The value of all parent-owned 529 plans has to be reported on the FAFSA, regardless of who the beneficiary on the account is, Pawlik said.
“Changing the beneficiary of the 529 plan from your oldest child to your youngest will not make a difference as far needing to report the value of the account on the FAFSA,” he said.
If your older child does receive a scholarship, you still may need the funds in the 529 to pay for his other bills.
“There are other expenses beyond tuition that count as qualified withdrawals that can be taken tax and penalty free, including room and board, books, and required supplies and equipment,” Pawlik said. “The funds in the 529 plan for your oldest child can also be used to pay for qualified education expenses for graduate school.”
Pawlik said financial aid eligibility is based on both the income and assets of the parents and the student.
Parent income and assets generally don’t impact financial aid eligibility as much as the student’s income and assets, he said.
“Parent assets generally get preferential treatment in terms of the percentage of the asset/account that is counted towards the calculation of the Expected Family Contribution (EFC) toward college costs, which in turn impacts the amount of financial aid the child may receive,” he said.

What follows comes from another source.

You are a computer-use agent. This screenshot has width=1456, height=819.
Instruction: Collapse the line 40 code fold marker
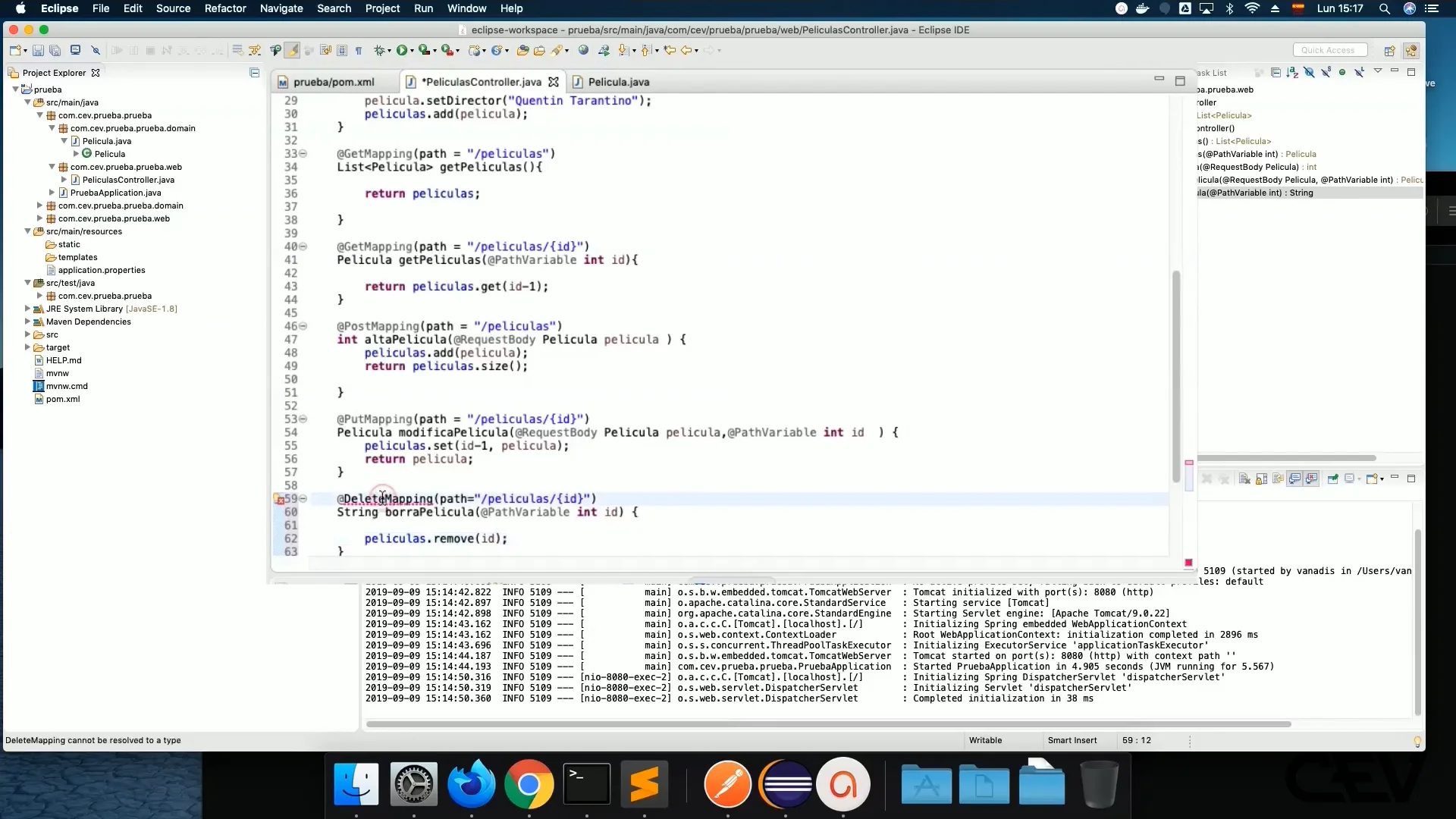(x=303, y=246)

Parent-owned 529 plans are assessed at a rate of up to 5.64 percent of the account on the FAFSA, meaning that up to 5.64 percent of the account is factored in or expected to be contributed towards the cost of college, he said.
Also know an UTMA/UGMA 529 plan owned by a dependent student would also be counted as a parent asset on the FAFSA. This is in contrast to other accounts/assets owned by the child, such as a custodial UGMA/UTMA account, 20 percent of which is generally counted as being available to pay for college.
If you’re applying to schools, we hope you also know about the CSS Profile – another financial aid application used by many private schools. This form considers your assets somewhat differently than the FAFSA.
“For instance, the FAFSA excludes the value of grandparent or third-party owned 529 plans, whereas the CSS Profile requires that the value for all 529 plans with the student listed as a beneficiary be reported,” Pawlik said. “A child-owned 529 plan is also treated more favorably on the FAFSA than on the CSS Profile.”
So if you won’t need the funds in the 529 plan for your older child, you can always change the beneficiary at a later time.